Soy is controversial when it comes to fibroids. A meta-analysis found that high intake of soy-based foods in adulthood was associated with a 2.5 times greater risk of fibroids in premenopausal women. The risk appeared to increase in a dose-dependent pattern: occasional soy intake showed no elevated risk, but moderate and high intakes trended upward. Soy contains isoflavones that mimic estrogen in the body, which may stimulate fibroid growth in some women. Moderate soy consumption (a few servings per week) likely isn’t a concern for most people, but regularly consuming large quantities of soy milk, tofu, tempeh, and soy protein supplements may be worth reconsidering if you have fibroids.

Alcohol

The overall data on alcohol and fibroids is mixed. A large meta-analysis of over 3.3 million women found no statistically significant association between alcohol consumption and fibroids overall. However, subgroup analyses showed elevated risk in certain populations, and alcohol is known to increase circulating estrogen levels and impair the liver’s ability to metabolize hormones efficiently. Limiting alcohol is a reasonable precaution, even if the direct link isn’t as strong as it is for red meat or sugar.

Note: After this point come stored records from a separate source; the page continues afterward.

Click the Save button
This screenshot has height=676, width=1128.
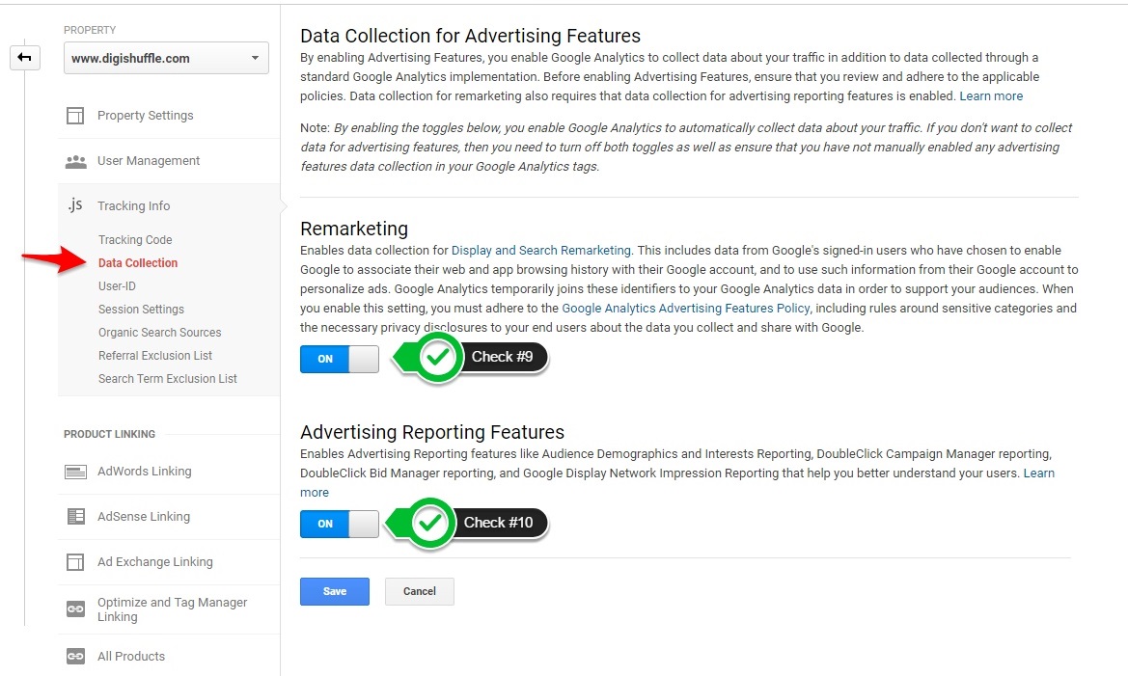pos(334,591)
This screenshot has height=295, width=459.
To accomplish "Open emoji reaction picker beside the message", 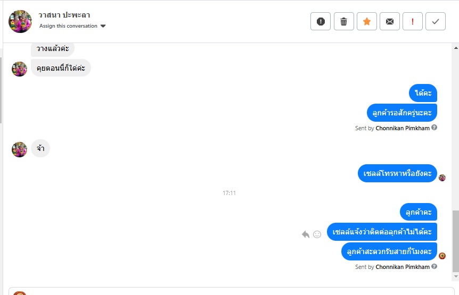I will (x=317, y=234).
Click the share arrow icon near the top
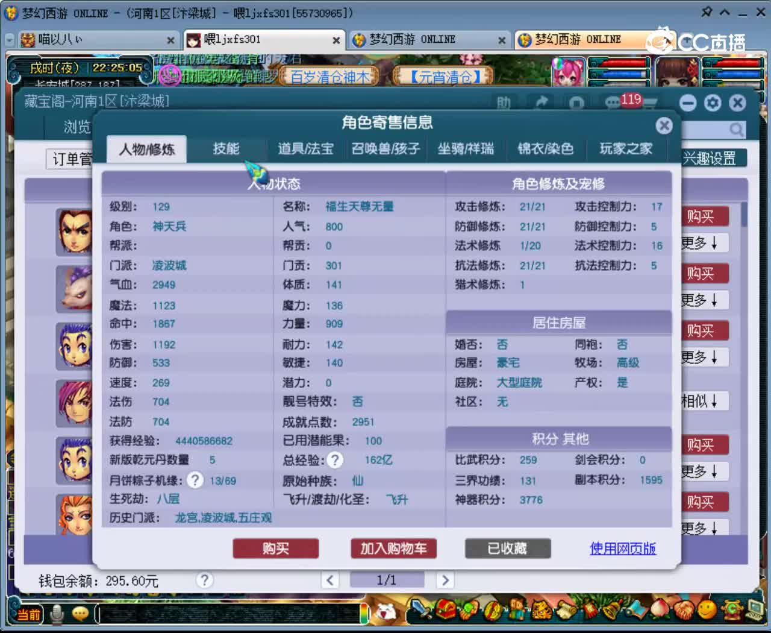This screenshot has height=633, width=771. (540, 102)
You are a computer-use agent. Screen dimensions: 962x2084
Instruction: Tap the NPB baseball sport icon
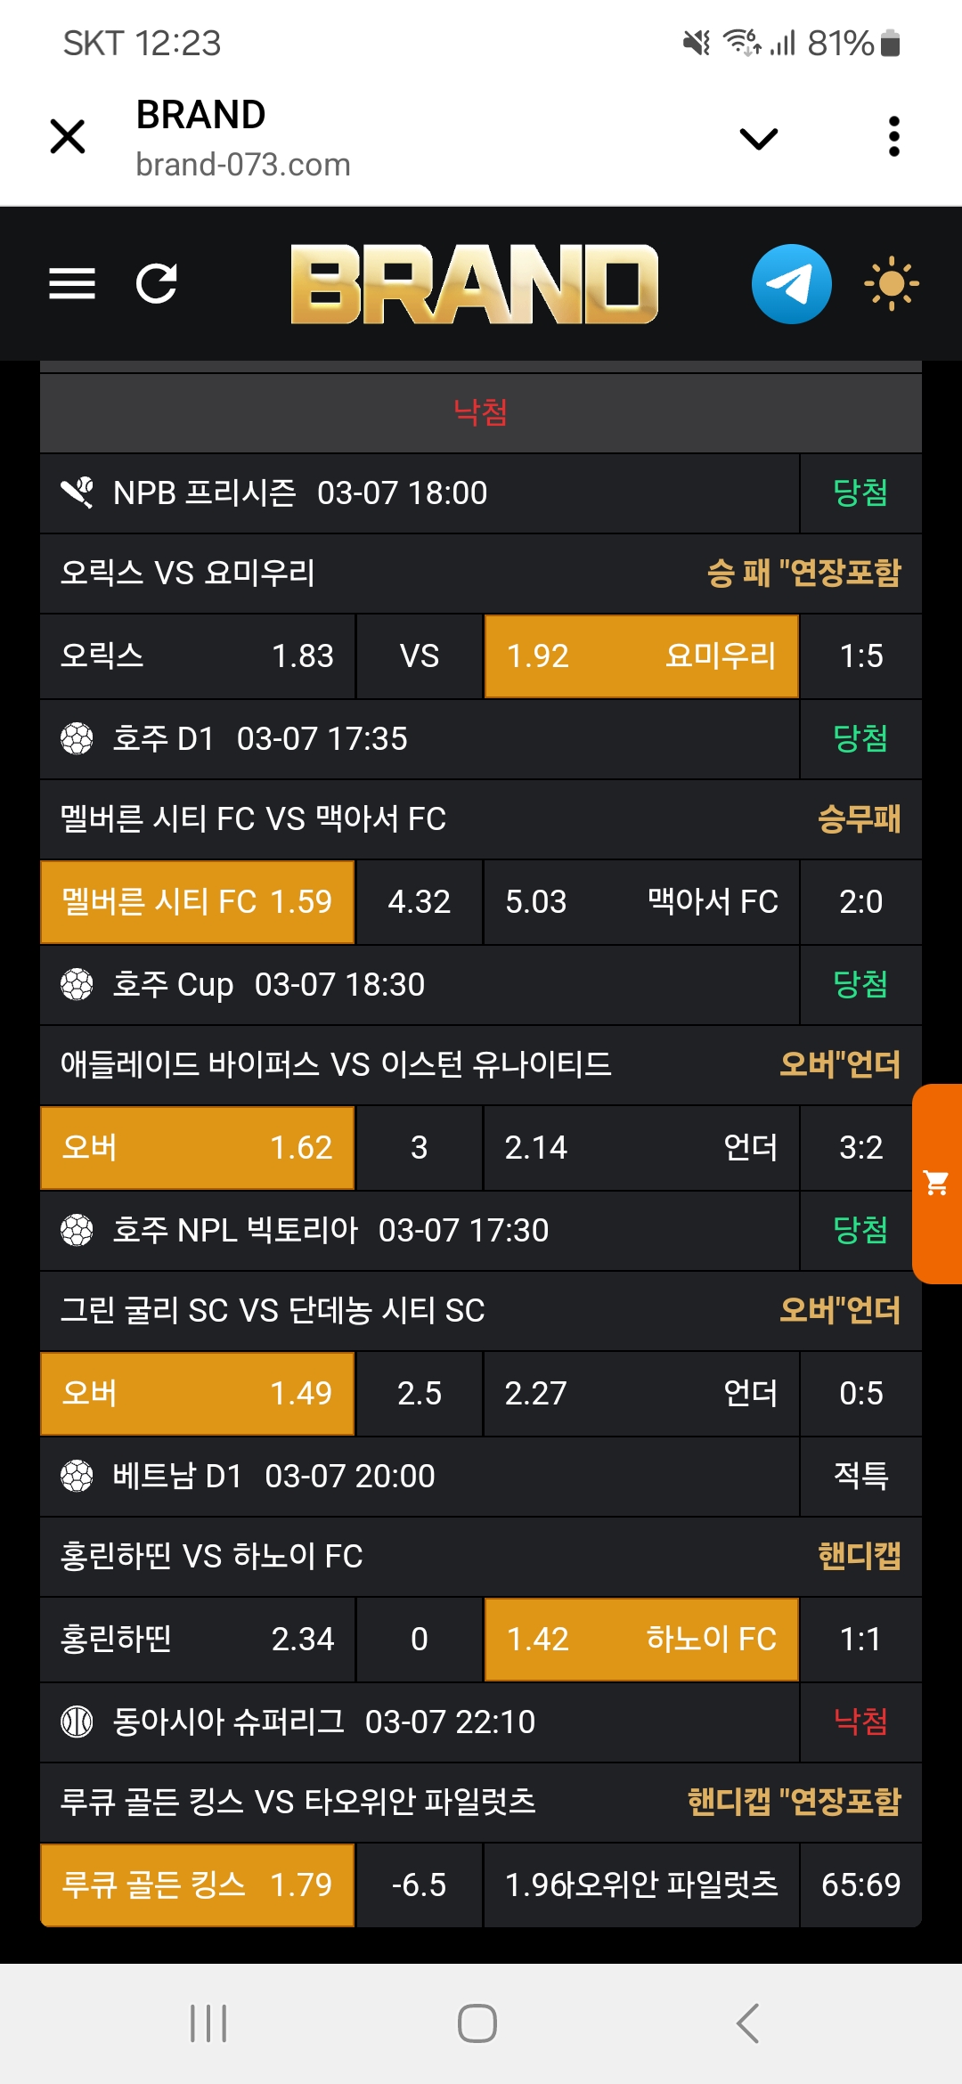(77, 493)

The Dietary Pattern That Ties It Together

Rather than fixating on individual foods, the research points toward a broader dietary pattern. Diets rich in fiber, antioxidants, and healthy fats, while low in saturated fat and refined sugar, consistently show protective effects. This essentially describes a Mediterranean-style eating pattern: abundant vegetables, fruits, whole grains, fish, olive oil, nuts, and moderate dairy, with limited red meat and processed foods.

The mechanism is straightforward. Fiber binds to excess estrogen in the gut and helps eliminate it. Antioxidants from colorful produce reduce the oxidative stress and inflammation that fuel fibroid growth. Healthy fats support hormone balance without driving the insulin spikes that stimulate growth factors. Together, these dietary shifts address multiple pathways that fibroids depend on to grow.

What Diet Can and Cannot Do

Diet works best as a long-term strategy for slowing fibroid growth and managing symptoms, not as a replacement for medical treatment when fibroids are large or causing severe problems like anemia from heavy bleeding, urinary pressure, or fertility issues. The green tea extract trial showed meaningful shrinkage over four months, but most dietary effects accumulate gradually over months to years. Think of food choices as one layer of a broader management plan, particularly powerful for women with small or early-stage fibroids, or for those looking to prevent new growth after treatment.

The practical starting points with the best evidence behind them: add cruciferous vegetables and colorful produce to most meals, ensure adequate vitamin D and calcium intake, swap refined carbohydrates for whole grains and legumes, reduce red meat in favor of fish or plant proteins, and consider a high-quality green tea extract supplement after discussing it with your provider.